I’d really rather not go down in history as: “Oh, them? Yeah, they used to be called the Baby Boomers, and they had every advantage. Unfortunately, it made them soft & whiny instead of strong & grateful. We try to avoid bringing them up, but when we must, we just refer to them as Generation Wussy McPee-pants. //
Note: Added emphasis is mine.
Charles Smith always enjoyed visiting US troops aboard. Though a civilian, he had worked for the army for decades, helping to run logistical operations from the Rock Island arsenal near Davenport, Iowa.
He helped keep troops supplied, and on trips to Iraq made a point of sitting down with soldiers in mess halls. “I would always ask them: what are we doing for you?” Smith told the Guardian.
Smith eventually got oversight of a multibillion-dollar contract the military had struck with private firm KBR, then part of the Halliburton empire, to supply US soldiers in Iraq. But, by 2004, he noticed problems: KBR could not account for a staggering $1bn (£620m) of spending.
So Smith took a stand. He made sure a letter was hand-delivered to KBR officials, telling them that some future payments would be blocked. According to Smith, one KBR official reacted by saying: “This is going to get turned around.”
A few days later, Smith was abruptly transferred. The payments he suspended were resumed. “The emphasis had shifted. It was not about the troops. It was all about taking care of KBR,” he said. Eventually, Smith left the army. When he told his story to the New York Times, the paper ran an editorial. “In the annals of Iraq war profiteering, put Charles Smith down as one of the casualties,” it wrote. [Note: Here’s the editorial from the NY Times, which the Guardian article doesn’t link to.]
What Smith had blundered into is one of the most disturbing developments of the post-9/11 world: the growth of a national security industrial complex that melds together government and big business and is fuelled by an unstoppable flow of money. It takes many forms. In the military, it has seen the explosive growth of the contracting industry with firms such as Xe, formerly known as Blackwater, or DynCorp increasingly doing the jobs of professional soldiers. In the world of intelligence, private contractors are hired to do the jobs of America’s spies. A shadowy world of domestic security has grown up, milking billions from the government and establishing a presence in every state. From border fences that don’t work to dubious airport scanners, spending has been lavished on security projects as lobbyists cash in on behalf of corporate clients.

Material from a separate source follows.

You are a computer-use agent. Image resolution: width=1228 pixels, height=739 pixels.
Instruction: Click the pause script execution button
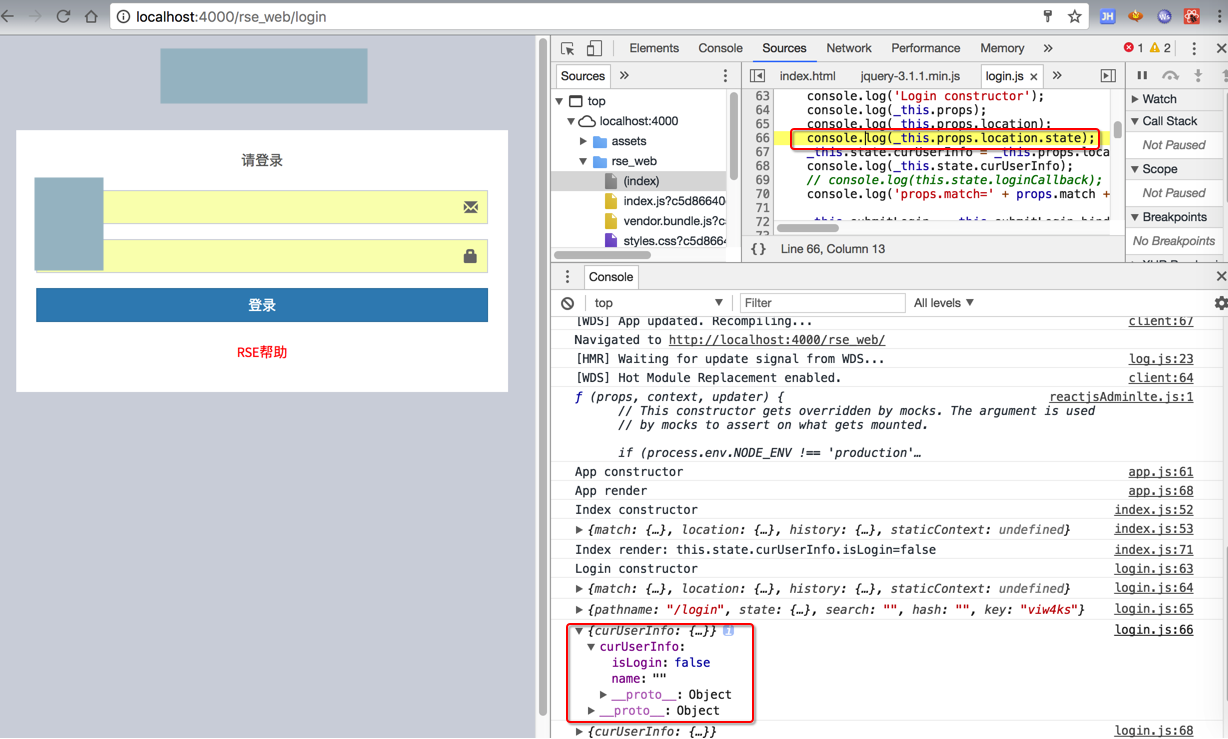tap(1142, 76)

Meanwhile, generals, government officials and intelligence chiefs flock to private industry and embark on new careers selling services back to government.
[…]
Worldwide, the ratio of contractors to US soldiers in uniform is about one-to-one. During Vietnam it was one-to-eight. It has speeded up since 9/11. “In the last 10 years, spending at the Pentagon has shifted enormously to contractors,” said Pratap Chatterjee, a fellow at the Centre for American Progress and industry expert.